| Exercise details |
Could you filter the listing for lines with the word "Choose" and return them?

| Material for this task |

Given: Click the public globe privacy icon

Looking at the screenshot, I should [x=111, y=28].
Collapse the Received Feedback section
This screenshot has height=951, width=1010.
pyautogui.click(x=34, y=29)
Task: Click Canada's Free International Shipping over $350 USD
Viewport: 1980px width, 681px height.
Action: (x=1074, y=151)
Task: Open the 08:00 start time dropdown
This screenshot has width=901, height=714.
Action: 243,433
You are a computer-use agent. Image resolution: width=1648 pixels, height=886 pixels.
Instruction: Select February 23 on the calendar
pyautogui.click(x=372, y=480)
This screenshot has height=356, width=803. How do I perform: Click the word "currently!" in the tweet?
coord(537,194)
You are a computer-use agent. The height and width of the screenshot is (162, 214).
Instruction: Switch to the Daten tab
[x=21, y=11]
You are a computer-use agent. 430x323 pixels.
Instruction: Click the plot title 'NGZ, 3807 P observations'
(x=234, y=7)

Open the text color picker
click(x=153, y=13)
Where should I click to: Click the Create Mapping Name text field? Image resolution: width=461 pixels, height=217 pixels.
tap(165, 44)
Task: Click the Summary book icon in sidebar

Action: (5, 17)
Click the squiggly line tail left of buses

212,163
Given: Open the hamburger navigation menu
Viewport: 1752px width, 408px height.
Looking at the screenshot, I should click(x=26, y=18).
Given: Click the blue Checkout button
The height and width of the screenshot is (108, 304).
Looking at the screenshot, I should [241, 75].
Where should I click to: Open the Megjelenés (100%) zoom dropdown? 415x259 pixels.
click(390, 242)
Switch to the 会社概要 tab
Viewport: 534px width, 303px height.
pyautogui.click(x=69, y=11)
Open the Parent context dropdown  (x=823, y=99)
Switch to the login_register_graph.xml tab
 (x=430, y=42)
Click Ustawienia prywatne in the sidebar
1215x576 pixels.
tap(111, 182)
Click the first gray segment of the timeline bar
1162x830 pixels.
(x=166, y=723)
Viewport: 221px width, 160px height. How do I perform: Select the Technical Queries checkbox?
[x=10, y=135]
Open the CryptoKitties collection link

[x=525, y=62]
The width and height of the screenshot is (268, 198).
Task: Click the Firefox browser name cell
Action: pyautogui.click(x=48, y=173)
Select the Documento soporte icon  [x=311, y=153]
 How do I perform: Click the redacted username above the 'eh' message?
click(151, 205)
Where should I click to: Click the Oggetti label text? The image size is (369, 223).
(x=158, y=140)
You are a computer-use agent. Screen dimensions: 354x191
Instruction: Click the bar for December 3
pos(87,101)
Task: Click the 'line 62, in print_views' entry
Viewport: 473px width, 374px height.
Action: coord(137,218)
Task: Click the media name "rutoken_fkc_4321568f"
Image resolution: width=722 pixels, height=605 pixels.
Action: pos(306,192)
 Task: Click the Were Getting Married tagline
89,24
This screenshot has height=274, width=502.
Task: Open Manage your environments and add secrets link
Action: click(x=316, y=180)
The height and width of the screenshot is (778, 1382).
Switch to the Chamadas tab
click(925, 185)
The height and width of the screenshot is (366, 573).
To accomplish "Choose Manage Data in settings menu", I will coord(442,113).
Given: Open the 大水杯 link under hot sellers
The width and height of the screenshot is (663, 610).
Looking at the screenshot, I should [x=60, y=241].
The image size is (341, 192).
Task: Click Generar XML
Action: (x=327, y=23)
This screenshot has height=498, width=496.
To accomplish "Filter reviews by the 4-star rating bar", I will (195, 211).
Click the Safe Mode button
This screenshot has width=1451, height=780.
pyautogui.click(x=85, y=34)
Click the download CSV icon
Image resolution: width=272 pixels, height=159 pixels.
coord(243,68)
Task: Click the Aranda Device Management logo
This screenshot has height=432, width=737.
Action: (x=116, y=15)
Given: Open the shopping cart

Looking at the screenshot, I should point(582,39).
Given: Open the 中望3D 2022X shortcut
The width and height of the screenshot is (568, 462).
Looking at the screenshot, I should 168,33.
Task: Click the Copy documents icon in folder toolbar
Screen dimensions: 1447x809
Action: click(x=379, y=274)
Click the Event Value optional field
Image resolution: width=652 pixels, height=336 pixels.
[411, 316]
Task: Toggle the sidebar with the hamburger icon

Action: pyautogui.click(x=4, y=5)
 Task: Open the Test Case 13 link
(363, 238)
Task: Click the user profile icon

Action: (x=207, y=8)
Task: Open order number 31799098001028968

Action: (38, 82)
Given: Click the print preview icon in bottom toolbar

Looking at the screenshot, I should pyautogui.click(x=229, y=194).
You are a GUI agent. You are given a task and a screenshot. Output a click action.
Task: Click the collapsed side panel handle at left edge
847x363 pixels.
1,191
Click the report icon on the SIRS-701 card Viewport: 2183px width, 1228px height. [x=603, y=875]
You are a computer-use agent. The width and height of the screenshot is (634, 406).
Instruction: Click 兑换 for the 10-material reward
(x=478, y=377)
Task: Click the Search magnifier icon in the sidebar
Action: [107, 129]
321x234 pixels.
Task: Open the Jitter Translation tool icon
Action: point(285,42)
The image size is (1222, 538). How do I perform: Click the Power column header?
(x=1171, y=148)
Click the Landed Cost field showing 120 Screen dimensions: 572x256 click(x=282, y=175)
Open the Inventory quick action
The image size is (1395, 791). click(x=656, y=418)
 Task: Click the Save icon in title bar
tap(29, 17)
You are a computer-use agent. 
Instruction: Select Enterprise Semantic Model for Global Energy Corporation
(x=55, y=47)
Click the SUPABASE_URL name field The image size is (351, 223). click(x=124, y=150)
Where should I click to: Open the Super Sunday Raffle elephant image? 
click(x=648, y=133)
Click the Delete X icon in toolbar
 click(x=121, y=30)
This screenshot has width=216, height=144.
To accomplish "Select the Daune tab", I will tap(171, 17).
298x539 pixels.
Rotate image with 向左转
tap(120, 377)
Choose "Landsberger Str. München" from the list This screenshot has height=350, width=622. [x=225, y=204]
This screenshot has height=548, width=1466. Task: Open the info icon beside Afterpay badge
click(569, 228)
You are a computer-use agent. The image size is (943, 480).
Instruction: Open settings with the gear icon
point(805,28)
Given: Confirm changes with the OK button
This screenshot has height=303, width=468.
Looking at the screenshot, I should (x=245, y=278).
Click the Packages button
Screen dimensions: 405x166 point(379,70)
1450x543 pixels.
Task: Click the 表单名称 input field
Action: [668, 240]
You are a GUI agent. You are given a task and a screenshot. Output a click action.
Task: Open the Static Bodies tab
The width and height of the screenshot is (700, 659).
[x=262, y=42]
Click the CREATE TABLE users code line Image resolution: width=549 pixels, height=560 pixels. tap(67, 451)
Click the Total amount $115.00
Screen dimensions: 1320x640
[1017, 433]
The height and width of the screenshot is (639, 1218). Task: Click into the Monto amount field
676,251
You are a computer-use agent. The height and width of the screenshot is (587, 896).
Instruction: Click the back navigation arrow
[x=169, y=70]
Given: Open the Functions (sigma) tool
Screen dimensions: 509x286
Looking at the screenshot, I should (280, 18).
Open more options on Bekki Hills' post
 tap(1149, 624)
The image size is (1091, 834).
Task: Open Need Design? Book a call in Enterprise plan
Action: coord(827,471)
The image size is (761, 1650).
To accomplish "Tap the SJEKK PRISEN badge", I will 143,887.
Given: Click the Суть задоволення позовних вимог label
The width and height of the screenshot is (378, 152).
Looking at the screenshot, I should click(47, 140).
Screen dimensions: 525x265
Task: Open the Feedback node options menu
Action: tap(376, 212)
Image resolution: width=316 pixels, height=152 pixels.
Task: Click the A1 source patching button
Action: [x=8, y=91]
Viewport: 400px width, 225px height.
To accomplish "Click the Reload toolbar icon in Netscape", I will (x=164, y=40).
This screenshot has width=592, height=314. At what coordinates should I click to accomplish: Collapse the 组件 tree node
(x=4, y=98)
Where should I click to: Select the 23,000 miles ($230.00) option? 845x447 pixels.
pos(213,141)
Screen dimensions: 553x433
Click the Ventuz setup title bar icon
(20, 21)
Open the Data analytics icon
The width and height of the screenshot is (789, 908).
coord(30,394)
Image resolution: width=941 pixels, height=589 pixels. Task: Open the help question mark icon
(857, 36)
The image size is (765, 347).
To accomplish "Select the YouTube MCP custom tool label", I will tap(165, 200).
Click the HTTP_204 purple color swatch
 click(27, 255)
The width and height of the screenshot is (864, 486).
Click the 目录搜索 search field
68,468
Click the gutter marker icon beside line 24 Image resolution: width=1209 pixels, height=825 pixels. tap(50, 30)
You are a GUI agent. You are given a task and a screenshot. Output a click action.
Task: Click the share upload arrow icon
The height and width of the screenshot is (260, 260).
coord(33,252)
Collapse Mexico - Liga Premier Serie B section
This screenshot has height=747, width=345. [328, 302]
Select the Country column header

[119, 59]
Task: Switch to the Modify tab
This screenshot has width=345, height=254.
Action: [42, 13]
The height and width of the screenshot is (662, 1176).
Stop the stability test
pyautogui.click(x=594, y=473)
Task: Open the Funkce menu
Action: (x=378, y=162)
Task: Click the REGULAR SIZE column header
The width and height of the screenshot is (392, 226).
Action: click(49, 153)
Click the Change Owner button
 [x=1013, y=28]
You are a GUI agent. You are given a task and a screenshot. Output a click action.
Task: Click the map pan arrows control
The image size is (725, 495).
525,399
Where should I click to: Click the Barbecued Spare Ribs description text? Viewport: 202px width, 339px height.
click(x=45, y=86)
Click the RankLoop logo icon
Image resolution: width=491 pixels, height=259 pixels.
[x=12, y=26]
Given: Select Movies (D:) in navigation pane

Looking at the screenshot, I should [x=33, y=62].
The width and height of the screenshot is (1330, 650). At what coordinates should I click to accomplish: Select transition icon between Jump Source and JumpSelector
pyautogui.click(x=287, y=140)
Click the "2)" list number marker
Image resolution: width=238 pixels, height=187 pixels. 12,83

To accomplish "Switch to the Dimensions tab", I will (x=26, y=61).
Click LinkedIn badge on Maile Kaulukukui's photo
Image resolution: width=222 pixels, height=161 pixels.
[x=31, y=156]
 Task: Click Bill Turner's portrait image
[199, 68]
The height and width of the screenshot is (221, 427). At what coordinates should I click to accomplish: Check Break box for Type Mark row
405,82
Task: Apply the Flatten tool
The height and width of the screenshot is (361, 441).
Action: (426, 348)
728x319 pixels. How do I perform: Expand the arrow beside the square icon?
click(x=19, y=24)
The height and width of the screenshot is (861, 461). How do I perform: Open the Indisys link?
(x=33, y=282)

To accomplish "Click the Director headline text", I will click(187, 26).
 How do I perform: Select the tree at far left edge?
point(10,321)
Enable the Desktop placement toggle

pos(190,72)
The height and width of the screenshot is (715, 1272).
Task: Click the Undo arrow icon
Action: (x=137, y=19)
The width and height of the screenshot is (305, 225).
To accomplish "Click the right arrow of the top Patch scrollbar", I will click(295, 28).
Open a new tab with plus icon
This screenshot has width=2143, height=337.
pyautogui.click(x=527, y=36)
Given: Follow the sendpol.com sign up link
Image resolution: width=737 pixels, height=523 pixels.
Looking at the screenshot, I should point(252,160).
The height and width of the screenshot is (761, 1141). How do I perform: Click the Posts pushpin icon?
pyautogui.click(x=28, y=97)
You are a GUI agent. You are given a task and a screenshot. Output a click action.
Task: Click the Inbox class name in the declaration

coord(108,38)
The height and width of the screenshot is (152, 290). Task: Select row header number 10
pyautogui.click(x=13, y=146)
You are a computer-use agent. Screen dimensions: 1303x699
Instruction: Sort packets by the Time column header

| Final answer |
To accomplish "Choose Manage Data in settings menu", I will coord(442,113).
Choose "Landsberger Str. München" from the list This screenshot has height=350, width=622. [x=225, y=204]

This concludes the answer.